ANESTESISTI MILITARI DI PRIMA LINEA : LINEE GUIDA DELLA CROCEROSSA

CAGLIARI- Nasce all’interno della Società italiana di anestesia analgesia, rianimazione e terapia intensiva (Siaarti) un nuovo gruppo di studio che comprende anestesisti di ospedali e strutture sanitarie militari ed anestesisti che lavorano in ospedali civili e che, essendo appartenenti al Corpo Militare della C.R.I. o alla “Riserva selezionata” delle varie componenti delle Forze Armate, partecipano a missioni nazionali ed internazionali.

Primo obiettivo del nuovo team di anestesisti sarà quello di dar vita allo sviluppo di linee guida applicabili all’anestesia e rianimazione in “teatro operativo” ed utilizzabili anche durante i soccorsi in occasione di calamità naturali e maxiemergenze.
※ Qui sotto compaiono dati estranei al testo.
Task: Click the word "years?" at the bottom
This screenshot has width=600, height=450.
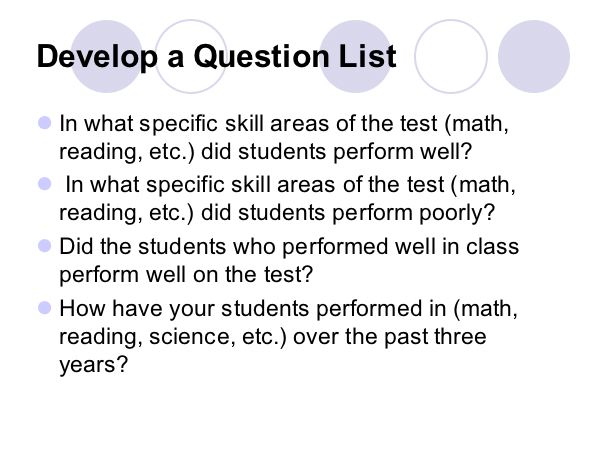Action: tap(93, 365)
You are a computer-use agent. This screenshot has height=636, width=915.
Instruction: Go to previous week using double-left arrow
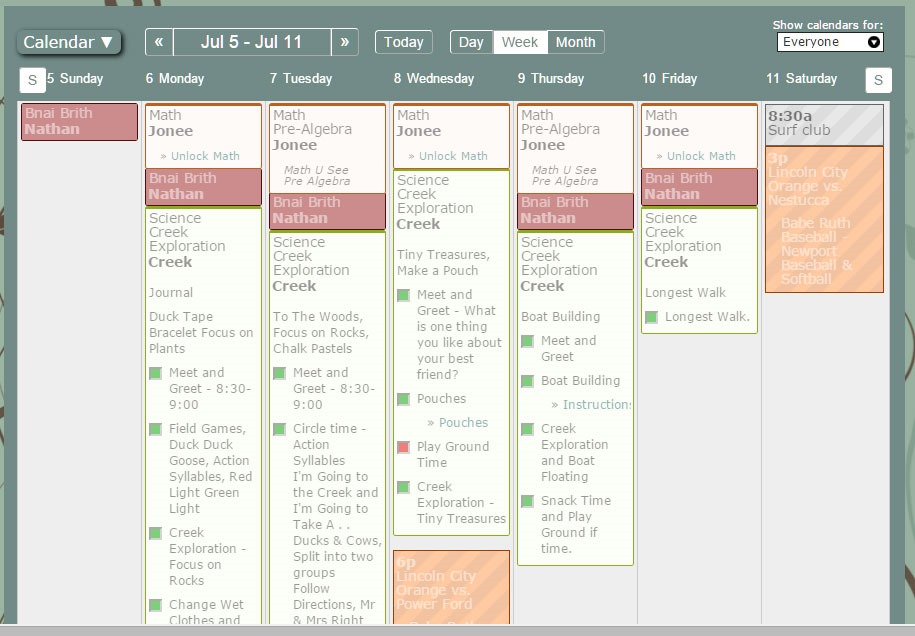tap(159, 42)
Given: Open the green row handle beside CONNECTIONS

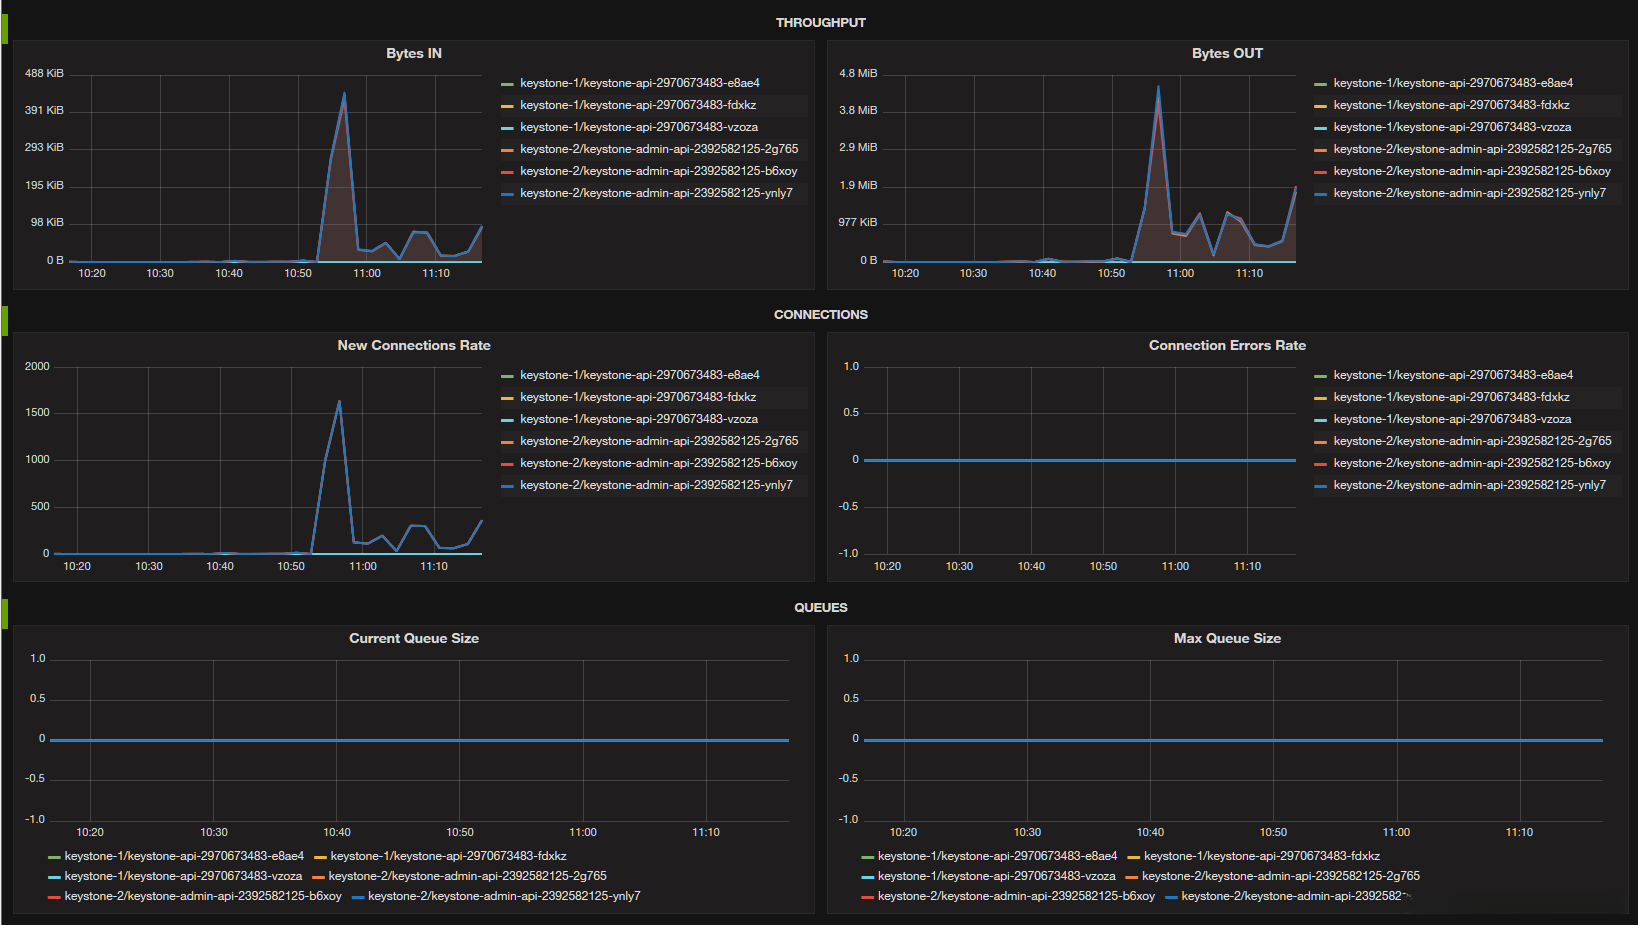Looking at the screenshot, I should coord(4,321).
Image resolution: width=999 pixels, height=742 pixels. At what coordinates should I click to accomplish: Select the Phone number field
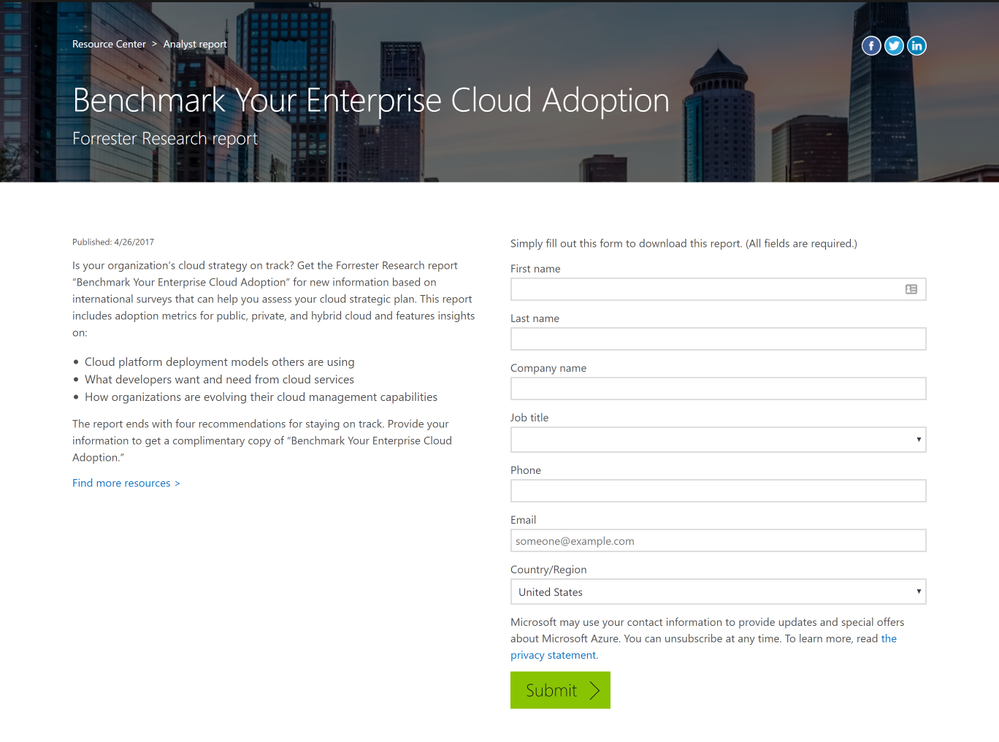pos(717,490)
Il maggiore medico del Corpo militare della Croce Rossa Italiana ha risposto ad alcuni interrogativi sul tema. Quali sono le maggiori difficoltà che incontra un anestesista in zona di guerra? “Le maggiori difficoltà – risponde Paolo Marin – sono legate alle condizioni ambientali ed ostili nelle quali ci si trova a lavorare. Rispetto al lavoro in sala operatoria le risorse sono limitate nella quantità e nella qualità.”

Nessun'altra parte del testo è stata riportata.